Exercise prompt:
Your answer must consist solely of the lines from the start of the entries below through the line with "This screenshot has width=826, height=409.", unchanged.

════════

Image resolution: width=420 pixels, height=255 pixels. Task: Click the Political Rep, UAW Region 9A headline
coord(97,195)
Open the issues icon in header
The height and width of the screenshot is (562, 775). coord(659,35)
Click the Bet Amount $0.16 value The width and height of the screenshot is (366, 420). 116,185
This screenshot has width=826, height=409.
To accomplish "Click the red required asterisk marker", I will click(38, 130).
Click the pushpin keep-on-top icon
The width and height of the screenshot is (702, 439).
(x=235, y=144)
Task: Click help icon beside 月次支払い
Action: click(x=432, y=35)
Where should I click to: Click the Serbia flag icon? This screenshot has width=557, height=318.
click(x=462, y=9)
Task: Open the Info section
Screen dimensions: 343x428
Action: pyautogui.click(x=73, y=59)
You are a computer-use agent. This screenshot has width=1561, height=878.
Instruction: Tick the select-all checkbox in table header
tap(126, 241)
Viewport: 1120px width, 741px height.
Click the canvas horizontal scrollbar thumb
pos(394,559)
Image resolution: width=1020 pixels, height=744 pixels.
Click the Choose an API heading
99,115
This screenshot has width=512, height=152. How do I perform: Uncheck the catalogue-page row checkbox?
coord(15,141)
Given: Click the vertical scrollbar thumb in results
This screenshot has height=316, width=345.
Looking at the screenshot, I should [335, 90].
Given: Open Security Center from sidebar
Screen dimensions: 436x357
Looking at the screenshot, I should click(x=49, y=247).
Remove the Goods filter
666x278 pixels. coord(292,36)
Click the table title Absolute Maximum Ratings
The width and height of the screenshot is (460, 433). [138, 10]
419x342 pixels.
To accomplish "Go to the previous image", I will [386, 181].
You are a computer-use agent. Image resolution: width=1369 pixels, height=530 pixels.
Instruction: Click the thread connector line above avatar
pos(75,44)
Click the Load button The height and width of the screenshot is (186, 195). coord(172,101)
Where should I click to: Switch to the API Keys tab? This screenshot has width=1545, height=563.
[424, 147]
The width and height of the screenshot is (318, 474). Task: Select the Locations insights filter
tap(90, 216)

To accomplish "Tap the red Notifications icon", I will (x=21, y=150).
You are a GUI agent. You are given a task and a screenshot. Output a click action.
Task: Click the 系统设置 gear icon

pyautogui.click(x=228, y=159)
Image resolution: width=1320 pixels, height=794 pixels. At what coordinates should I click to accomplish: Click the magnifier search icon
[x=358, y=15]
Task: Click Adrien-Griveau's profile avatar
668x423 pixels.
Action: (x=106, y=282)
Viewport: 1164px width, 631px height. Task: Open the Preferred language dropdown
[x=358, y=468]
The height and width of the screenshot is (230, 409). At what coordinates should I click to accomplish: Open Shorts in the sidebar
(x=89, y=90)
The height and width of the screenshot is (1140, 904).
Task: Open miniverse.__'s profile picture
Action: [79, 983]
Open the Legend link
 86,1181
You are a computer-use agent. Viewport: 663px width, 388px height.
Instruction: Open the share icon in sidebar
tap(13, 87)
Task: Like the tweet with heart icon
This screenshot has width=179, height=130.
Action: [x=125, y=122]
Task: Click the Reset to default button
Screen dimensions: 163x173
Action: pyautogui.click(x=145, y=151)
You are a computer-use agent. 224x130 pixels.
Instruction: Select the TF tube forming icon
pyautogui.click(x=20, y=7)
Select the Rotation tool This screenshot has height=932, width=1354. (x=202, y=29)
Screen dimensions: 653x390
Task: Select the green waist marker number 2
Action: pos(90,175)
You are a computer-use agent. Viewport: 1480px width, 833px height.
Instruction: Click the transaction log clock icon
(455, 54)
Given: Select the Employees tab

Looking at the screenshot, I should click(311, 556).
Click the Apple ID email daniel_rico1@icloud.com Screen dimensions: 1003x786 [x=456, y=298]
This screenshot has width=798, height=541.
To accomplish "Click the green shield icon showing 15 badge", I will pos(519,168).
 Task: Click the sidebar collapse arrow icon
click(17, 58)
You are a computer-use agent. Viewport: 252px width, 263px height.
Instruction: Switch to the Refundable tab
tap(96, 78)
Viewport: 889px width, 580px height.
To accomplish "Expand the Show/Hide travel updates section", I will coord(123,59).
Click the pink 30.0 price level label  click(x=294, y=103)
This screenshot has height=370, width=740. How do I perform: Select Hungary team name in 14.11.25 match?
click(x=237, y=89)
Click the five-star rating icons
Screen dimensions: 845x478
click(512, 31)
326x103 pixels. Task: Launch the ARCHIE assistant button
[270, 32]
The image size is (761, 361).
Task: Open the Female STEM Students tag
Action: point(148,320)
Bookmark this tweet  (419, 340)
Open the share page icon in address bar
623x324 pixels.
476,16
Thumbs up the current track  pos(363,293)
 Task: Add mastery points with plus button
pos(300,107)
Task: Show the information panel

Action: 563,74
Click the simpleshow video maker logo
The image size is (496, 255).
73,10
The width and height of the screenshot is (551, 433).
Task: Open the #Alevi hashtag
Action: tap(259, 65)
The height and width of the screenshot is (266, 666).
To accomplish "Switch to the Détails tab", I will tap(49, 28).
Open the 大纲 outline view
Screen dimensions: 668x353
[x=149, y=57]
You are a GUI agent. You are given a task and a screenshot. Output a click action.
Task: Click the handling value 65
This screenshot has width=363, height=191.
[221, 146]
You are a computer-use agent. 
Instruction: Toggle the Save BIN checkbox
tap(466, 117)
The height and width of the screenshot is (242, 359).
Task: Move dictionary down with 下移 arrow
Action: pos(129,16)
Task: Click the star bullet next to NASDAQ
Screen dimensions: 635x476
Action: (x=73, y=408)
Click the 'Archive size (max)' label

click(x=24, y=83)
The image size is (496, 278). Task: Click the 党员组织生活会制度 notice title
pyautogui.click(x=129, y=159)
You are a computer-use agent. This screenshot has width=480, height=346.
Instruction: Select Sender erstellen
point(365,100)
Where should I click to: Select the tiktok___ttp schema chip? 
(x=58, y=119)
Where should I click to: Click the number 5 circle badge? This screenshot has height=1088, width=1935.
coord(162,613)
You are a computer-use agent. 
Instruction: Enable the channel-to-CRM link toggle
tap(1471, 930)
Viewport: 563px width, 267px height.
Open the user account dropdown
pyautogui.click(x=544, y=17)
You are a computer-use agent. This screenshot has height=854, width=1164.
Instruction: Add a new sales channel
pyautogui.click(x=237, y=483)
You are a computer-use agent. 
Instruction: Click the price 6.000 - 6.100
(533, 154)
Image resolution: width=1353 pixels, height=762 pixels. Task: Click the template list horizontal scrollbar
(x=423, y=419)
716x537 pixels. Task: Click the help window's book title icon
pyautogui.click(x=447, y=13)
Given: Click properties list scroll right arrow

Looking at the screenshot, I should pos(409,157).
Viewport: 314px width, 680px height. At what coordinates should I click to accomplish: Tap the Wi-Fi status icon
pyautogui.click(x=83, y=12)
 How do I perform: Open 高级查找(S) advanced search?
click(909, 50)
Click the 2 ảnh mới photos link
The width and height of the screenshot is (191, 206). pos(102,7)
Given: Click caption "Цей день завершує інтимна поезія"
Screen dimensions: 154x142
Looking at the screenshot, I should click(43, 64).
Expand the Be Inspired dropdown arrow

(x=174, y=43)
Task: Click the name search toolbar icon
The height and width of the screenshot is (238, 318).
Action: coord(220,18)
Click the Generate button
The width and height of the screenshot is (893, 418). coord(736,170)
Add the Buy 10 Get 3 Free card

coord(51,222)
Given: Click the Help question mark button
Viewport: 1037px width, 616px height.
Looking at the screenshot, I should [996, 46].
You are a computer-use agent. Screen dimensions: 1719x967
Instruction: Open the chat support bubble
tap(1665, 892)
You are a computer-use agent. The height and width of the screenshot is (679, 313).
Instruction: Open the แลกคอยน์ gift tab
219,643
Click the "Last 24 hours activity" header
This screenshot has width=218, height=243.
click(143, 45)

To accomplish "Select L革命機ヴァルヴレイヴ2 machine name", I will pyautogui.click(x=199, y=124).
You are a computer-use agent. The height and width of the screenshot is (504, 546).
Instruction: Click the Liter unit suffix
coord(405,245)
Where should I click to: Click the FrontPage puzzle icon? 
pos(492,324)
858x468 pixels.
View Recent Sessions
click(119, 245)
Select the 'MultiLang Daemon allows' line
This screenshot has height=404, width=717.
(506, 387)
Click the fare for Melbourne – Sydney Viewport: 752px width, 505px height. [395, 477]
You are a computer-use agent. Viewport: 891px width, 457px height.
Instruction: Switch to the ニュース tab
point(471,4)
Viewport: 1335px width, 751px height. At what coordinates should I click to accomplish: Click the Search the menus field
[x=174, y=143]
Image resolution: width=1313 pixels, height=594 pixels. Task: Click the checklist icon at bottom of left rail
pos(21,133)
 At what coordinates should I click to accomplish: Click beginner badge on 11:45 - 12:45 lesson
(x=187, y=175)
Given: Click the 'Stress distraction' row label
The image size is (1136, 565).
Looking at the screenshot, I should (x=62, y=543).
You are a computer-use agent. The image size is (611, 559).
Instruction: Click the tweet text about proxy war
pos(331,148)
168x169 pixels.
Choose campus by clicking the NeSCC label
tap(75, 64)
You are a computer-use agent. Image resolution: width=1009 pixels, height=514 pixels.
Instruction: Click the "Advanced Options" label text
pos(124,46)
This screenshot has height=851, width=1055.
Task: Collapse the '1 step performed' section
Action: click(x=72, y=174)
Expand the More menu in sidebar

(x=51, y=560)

════════

Exercise solution:
Image resolution: width=420 pixels, height=255 pixels. Task: Click the Political Rep, UAW Region 9A headline
coord(97,195)
Open the issues icon in header
The height and width of the screenshot is (562, 775). coord(659,35)
Click the Bet Amount $0.16 value The width and height of the screenshot is (366, 420). 116,185
This screenshot has width=826, height=409.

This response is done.